On its 10th year anniversary, Jeff Spry of Syfy said M. Night Shyamalan's The Happening is a better B movie 10 years later. He summarized that "The Happening contains some genuinely moving sequences, gruesome slaughter, a few intimate moments that truly resonate, and some laugh-out-loud scenes that defy explanation (see: a confused man is being eaten by hungry lions). While it's overacted in many spots and completely bonkers in others, it's a fascinating mix of eco-didacticism, post 9/11 trauma, spaced-out Zooey Deschanel, Cabbage Patch doll jokes, mood rings, math riddles, hot dog love, and silly, unsophisticated screenwriting based on shaky pseudo-science." For the same anniversary, Chris Evangelista of Slashfilm noted the film deserved to be recognized as a B-Movie classic. He said "It's time to embrace the movie for what it really is: an intentionally goofy, highly entertaining B-movie that should be celebrated for its own stupid charms rather than mercilessly mocked and scorned."

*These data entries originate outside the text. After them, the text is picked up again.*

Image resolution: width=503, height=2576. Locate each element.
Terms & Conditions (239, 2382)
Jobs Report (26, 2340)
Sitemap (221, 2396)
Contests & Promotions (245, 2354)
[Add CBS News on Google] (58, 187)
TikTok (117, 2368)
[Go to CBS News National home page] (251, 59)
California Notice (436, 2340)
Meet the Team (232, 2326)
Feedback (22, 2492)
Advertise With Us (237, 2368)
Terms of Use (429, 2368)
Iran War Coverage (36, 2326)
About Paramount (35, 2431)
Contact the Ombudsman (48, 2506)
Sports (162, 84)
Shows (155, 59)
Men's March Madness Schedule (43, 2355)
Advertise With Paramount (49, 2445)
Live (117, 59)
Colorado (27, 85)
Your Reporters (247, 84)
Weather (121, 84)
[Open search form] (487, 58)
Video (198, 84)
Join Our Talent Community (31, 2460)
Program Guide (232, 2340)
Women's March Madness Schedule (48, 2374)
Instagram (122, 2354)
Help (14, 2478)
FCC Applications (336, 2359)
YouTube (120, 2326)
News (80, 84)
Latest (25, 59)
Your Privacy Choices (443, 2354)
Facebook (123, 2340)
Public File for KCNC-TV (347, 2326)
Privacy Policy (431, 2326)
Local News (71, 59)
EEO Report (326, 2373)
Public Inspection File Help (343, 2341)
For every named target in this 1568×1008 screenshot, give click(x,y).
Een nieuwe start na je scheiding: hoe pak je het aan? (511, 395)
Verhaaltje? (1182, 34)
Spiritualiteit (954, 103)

In 2018, Craig Lines of Den of Geek said "Just about every aspect of The Happening is a defiance of expectation. It uses the tropes of classic disaster/survival B-Movies (Shyamalan clearly knows his classics) but inverts them. The pacing of the film, for example, moves in reverse. It starts off quite fraught and slows down further and further as it goes on. By the time it reaches its (anti)climax, it's become almost motionless with fewer words, longer takes, extended periods of stillness and silence; a vastness you can almost feel." He summarized that "The script here is so carefully constructed, so multi-layered and so rhythmic it's almost poetry. The fact that much of the dialogue was deemed simply ridiculous by audiences saddens me because every word feels so perfectly in place."

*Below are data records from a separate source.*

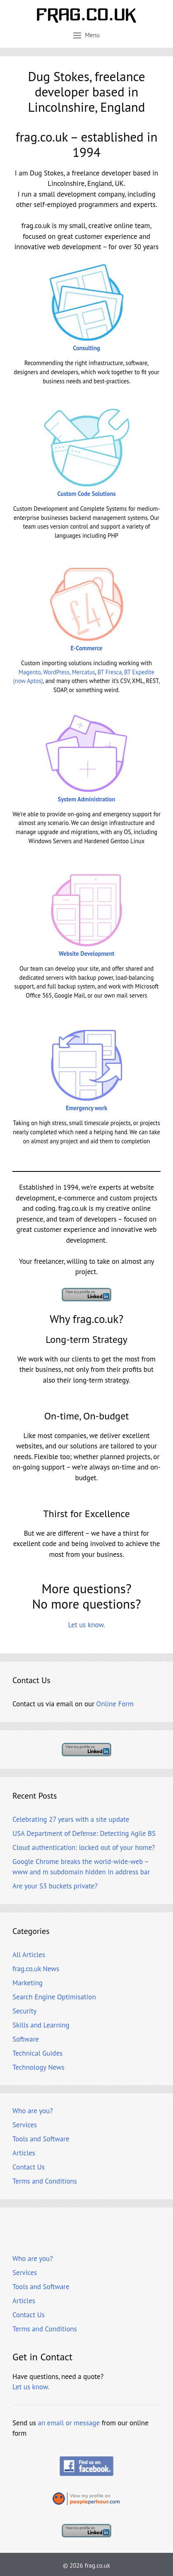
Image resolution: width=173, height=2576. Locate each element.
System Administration (86, 799)
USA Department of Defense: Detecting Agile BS (84, 1833)
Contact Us (28, 2167)
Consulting (86, 348)
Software (25, 2039)
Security (24, 2011)
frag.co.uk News (35, 1968)
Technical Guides (37, 2053)
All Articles (28, 1954)
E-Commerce (87, 648)
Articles (23, 2152)
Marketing (27, 1982)
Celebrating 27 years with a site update (70, 1819)
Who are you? (32, 2110)
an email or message (69, 2422)
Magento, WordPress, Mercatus (57, 672)
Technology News (38, 2067)
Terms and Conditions (44, 2181)
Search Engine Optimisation (54, 1996)
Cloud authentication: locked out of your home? (83, 1847)
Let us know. (86, 1624)
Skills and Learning (41, 2025)
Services (24, 2124)
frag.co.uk (97, 2565)
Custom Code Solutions (86, 494)
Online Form (115, 1703)
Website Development (87, 953)
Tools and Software (41, 2138)
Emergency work (86, 1108)
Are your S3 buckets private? (55, 1886)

In 2020, Lindsay Traves of Bloody Disgusting said it was a deadpan comedy in disguise featuring numerous trope parodies and summarised "The Happening gave us a film that wasn't about any real killer, but hinted it might be about nationalism, post 9/11 fears and American paranoia. Then it dared us to ask if we should take it seriously." The same year, Scott Mendelson of Forbes summarized "The Happening is unique unto itself, is rarely boring and has aged well in terms of being a bonkers/original premise delivered with a relatively straight-face (and just a hint of knowing camp). At its core, the Mark Wahlberg/Zooey Deschanel sci-fi chiller is essentially 'What if one of our more genuinely talented directors made a big-budget, R-rated Ed Wood movie?' Shyamalan is nothing if not sincere, and while he's attempting a modern-day version of a 1950s sci-fi warning movie, the film is absolutely invested in its mother nature is tired of humanity's bullshit premise."

=== Awards ===
The film was nominated for four Golden Raspberry Awards: Worst Picture, Worst Actor for Mark Wahlberg (also for Max Payne), Worst Director, and Worst Screenplay for M. Night Shyamalan. The film was also nominated for Best Horror Film at the Saturn Awards but lost to Hellboy II: The Golden Army.

The Happening came in eighth in a 2010 poll by Empire magazine of "50 Worst Movies of All Time", and first in a 2012 poll by SFX magazine of "50 Worst Sci-fi & Fantasy Movies That Had No Excuse".